Auf unserer Kohorte: Entscheidungsbaum 0,655 ± 0,043, Random Forest 0,778 ± 0,026, HistGradBoost 0,717 ± 0,058, XGBoost 0,742 ± 0,034, LightGBM 0,755 ± 0,047. Random Forest gewinnt hier klar (+0,12 AUC vs. Einzelbaum) — aber das ist ein Ergebnis dieses Laufs, keine allgemeine Wahrheit. Führe den Vergleich immer neu aus und lies die tatsächlichen Zahlen ab, code/python.py leitet die Schlussfolgerung am Ende genauso her (nie hartkodiert), und wenn die Modelle bei dir gleichauf liegen oder der Baum vorn liegt, ist das ein genauso gültiges, berichtenswertes Ergebnis.

Modellvergleich: kreuzvalidierte ROC-AUC (±1 SD) für Entscheidungsbaum, Random Forest, HistGradBoost, XGBoost und LightGBM. Der Titel benennt das tatsächliche Ergebnis dieses Laufs (hier: Random Forest übertrifft den einzelnen Baum), nicht eine vorab angenommene Rangfolge — bei einem anderen Split/Seed kann das Ergebnis anders ausfallen.
Abb. 2 · Modellvergleich: kreuzvalidierte ROC-AUC (±1 SD) für Entscheidungsbaum, Random Forest, HistGradBoost, XGBoost und LightGBM. Der Titel benennt das tatsächliche Ergebnis dieses Laufs (hier: Random Forest übertrifft den einzelnen Baum), nicht eine vorab angenommene Rangfolge — bei einem anderen Split/Seed kann das Ergebnis anders ausfallen. · Code ansehen
Fallstrick

Die Standardabweichung der CV-Scores (±) zeigt die Instabilität des Schätzers. Ein Modell mit AUC 0,82 ± 0,08 ist nicht besser als 0,80 ± 0,02, der Unterschied liegt im Rauschen.

Für FortgeschritteneVertiefung

Für den formalen Modellvergleich gibt es den Delong-Test für AUC-Unterschiede (pROC::roc.test() in R). In Python approximierst du ihn mit Bootstrap-Konfidenzintervallen über scipy.stats.bootstrap.

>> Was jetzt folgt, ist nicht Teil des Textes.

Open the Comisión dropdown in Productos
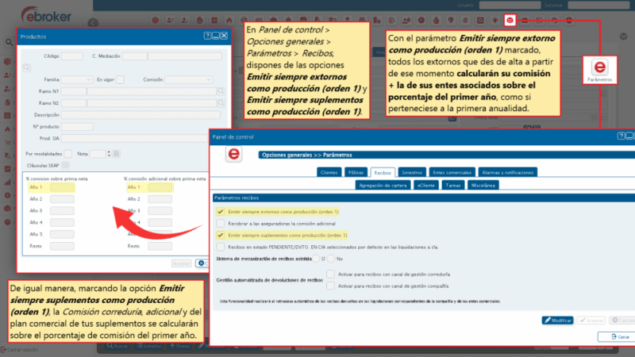 click(x=189, y=80)
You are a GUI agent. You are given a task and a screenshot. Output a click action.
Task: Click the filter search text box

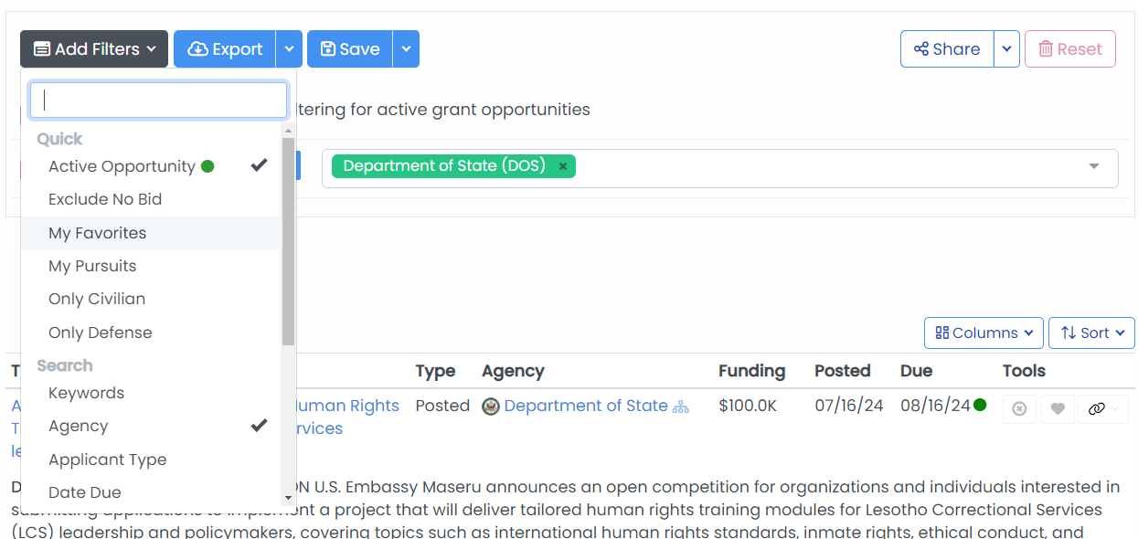[159, 100]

Wann du Hilfe holst. Baum-Ensembles überfitten auf kleinen klinischen Kohorten leicht (hier EPV ≈ 7), und ihre scheinbare Güte hält externer Validierung oft nicht stand — bevor ein solches Modell klinisch genutzt wird, gehören Tuning-Strategie und Validierung methodisch abgesichert.

Fallstricke und Merksätze

  • Einzelner Baum tief = Overfit. Ensembles regeln Varianz, aber Bias bleibt.
  • Vorverarbeitung gehört in die Pipeline, auch bei Baum-Ensembles, sonst dieselbe Leakage-Falle wie in Modul 24.
  • class_weight="balanced" immer setzen bei seltenen klinischen Ereignissen.
  • Lernrate und Iterationen hängen zusammen. Kleine Lernrate → mehr Bäume.
  • HistGBM braucht keinen Imputer. Fehlende Werte werden nativ gelernt.
  • CV-Streuung ist Information. Ein stabiler schlechterer Schätzer kann besser sein als ein instabiler besserer.
  • Kein Modell gewinnt per Dekret. Miss immer, und berichte ehrlich, wenn Modelle gleichauf liegen oder ein einfacheres Modell vorn liegt.

Selbstcheck

  1. Warum senkt Bagging die Varianz, aber nicht den Bias?, Weil gemittelte Schätzer (bei gleichem Erwartungswert) weniger streuen, der systematische Fehler (Bias) aber vom mittleren Modell bestimmt wird und nicht verschwindet.

  2. Was bewirkt eine sehr kleine Lernrate beim Gradient Boosting?, Das Modell macht kleine Schritte; es braucht viele Bäume (hohes n_estimators), generalisiert aber besser und reagiert robuster auf Rauschen.

  3. Warum verarbeitet HistGradientBoosting fehlende Werte nativ?, Weil es bei jedem Binning-Schritt einen eigenen Zweig für fehlende Werte lernt (Richtung, die den Verlust am meisten senkt), statt auf Imputation angewiesen zu sein.

  4. Warum muss die Imputation (z. B. Median) für den Entscheidungsbaum-Vergleich in einer Pipeline stecken statt einmal vorab auf dem Gesamtdatensatz zu laufen?, Weil der Median sonst auch aus den Validierungs-/Testzeilen jedes Folds berechnet wird, Information aus Daten, die das Modell offiziell noch nicht gesehen haben soll, fließt ins Training (Leakage), genau das Prinzip, das Modul 24 einführt und das auch für Baum-Ensembles gilt.